What you are asked to do: Print exactly the lines below between the line holding "At what coordinates should I click to accomplish: Toggle" and the line holding "Task: Click the Paste clipboard icon", inclusive, and nothing more.

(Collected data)
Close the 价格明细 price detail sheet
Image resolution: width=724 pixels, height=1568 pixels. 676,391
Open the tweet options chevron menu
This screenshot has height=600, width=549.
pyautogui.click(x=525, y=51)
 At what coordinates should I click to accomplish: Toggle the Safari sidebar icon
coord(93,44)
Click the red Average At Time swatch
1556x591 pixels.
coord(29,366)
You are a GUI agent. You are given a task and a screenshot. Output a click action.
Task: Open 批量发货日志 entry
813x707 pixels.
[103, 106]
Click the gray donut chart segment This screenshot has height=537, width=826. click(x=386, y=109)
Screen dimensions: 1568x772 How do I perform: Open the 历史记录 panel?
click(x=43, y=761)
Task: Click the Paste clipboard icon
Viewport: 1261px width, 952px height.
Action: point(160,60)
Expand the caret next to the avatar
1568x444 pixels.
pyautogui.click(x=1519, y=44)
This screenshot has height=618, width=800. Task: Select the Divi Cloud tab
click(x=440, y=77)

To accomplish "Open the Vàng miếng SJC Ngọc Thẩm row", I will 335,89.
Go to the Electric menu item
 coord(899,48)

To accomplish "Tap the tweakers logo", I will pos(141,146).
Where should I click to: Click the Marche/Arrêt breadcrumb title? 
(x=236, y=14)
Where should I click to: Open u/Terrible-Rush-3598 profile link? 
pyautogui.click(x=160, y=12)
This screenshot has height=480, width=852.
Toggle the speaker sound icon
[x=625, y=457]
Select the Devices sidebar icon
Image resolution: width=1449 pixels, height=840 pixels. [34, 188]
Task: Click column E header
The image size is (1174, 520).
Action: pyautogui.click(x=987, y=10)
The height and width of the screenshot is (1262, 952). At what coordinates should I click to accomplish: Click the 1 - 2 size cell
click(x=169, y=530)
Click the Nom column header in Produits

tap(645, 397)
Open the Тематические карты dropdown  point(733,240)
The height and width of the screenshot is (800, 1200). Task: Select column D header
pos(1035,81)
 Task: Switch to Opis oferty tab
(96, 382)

Solution to this exercise:
 At what coordinates should I click to accomplish: Toggle the Safari sidebar icon
coord(93,44)
Click the red Average At Time swatch
1556x591 pixels.
coord(29,366)
You are a GUI agent. You are given a task and a screenshot. Output a click action.
Task: Open 批量发货日志 entry
813x707 pixels.
[103, 106]
Click the gray donut chart segment This screenshot has height=537, width=826. click(x=386, y=109)
Screen dimensions: 1568x772 How do I perform: Open the 历史记录 panel?
click(x=43, y=761)
Task: Click the Paste clipboard icon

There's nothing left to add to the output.